The commands related to the backup and restore function are as follows. For the following commands, you can use help cmd; to view detailed help after connecting to Doris through mysql-client.

  1. CREATE REPOSITORY

    Create a remote repository path for backup or restore. This command needs to use the Broker process to access the remote storage. Different brokers need to provide different parameters. For details, please refer to Broker documentation, or you can directly back up to support through the S3 protocol For the remote storage of AWS S3 protocol, directly back up to HDFS, please refer to Create Remote Warehouse Documentation

  2. RESTORE

    Perform a restore operation.

  3. SHOW RESTORE

    View the execution of the most recent restore job, including:

    • JobId: The id of the current recovery job.
    • Label: The name (Label) of the backup in the warehouse specified by the user.
    • Timestamp: The timestamp of the backup in the user-specified repository.
    • DbName: Database corresponding to the restore job.
    • State: The current stage of the recovery job:
      • PENDING: The initial status of the job.
      • SNAPSHOTING: The snapshot operation of the newly created table is in progress.
      • DOWNLOAD: Sending download snapshot task.
      • DOWNLOADING: Snapshot is downloading.
      • COMMIT: Prepare the downloaded snapshot to take effect.
      • COMMITTING: Validating downloaded snapshots.
      • FINISHED: Recovery is complete.
      • CANCELLED: Recovery failed or was canceled.
    • AllowLoad: Whether to allow import during restore.
    • ReplicationNum: Restores the specified number of replicas.
    • RestoreObjs: List of tables and partitions involved in this restore.
    • CreateTime: Job creation time.
    • MetaPreparedTime: Local metadata generation completion time.
    • SnapshotFinishedTime: The local snapshot completion time.
    • DownloadFinishedTime: The time when the remote snapshot download is completed.
    • FinishedTime: The completion time of this job.
    • UnfinishedTasks: During SNAPSHOTTING, DOWNLOADING, COMMITTING and other stages, there will be multiple subtasks going on at the same time. The current stage shown here is the task id of the unfinished subtasks.
    • TaskErrMsg: If there is an error in the execution of a subtask, the error message of the corresponding subtask will be displayed here.
    • Status: Used to record some status information that may appear during the entire job process.
    • Timeout: The timeout period of the job, in seconds.
  4. CANCEL RESTORE

    Cancel the currently executing restore job.

  5. DROP REPOSITORY

    Delete the created remote repository. Deleting a warehouse only deletes the mapping of the warehouse in Doris, and does not delete the actual warehouse data.

Common mistakes

  1. Restore Report An Error:[20181: invalid md5 of downloaded file: /data/doris.HDD/snapshot/20220607095111.862.86400/19962/668322732/19962.hdr, expected: f05b63cca5533ea0466f62a9897289b5, get: d41d8cd98f00b204e9800998ecf8427e]

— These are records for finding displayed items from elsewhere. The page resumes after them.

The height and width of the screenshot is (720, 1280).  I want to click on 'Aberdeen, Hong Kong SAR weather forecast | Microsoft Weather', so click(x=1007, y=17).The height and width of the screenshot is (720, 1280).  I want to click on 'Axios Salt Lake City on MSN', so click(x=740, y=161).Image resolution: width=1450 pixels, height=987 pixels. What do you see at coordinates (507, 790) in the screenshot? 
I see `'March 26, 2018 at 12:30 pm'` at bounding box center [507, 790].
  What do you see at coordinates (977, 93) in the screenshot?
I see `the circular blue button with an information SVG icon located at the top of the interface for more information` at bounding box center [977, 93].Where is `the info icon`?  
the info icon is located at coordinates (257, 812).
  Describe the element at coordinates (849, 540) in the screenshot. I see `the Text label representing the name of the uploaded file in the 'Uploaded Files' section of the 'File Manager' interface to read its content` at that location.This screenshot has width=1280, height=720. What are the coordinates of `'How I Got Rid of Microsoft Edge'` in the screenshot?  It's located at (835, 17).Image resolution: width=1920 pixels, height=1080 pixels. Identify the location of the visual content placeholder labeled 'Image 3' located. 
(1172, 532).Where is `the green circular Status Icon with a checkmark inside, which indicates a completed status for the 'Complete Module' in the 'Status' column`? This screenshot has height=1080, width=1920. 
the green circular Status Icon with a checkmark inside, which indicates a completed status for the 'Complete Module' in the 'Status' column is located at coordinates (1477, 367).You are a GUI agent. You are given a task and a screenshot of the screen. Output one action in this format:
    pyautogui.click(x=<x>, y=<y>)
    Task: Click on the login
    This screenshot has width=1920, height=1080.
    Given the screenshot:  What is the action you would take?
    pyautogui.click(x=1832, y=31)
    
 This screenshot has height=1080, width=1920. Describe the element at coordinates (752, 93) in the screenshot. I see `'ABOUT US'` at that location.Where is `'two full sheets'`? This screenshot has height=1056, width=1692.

    If the number of copies of the table backed up and restored is inconsistent, you need to specify the number of copies when executing the restore command. For specific commands, please refer to RESTORE command manual

  2. Restore Report An Error:[COMMON_ERROR, msg: Could not set meta version to 97 since it is lower than minimum required version 100]

    Backup and restore are not caused by the same version, use the specified meta_version to read the metadata of the previous backup. Note that this parameter is used as a temporary solution and is only used to restore the data backed up by the old version of Doris. The latest version of the backup data already contains the meta version, so there is no need to specify it. For the specific solution to the above error, specify meta_version = 100. For specific commands, please refer to RESTORE command manual

More Help

For more detailed syntax and best practices used by RESTORE, please refer to the RESTORE command manual, You can also type HELP RESTORE on the MySql client command line for more help.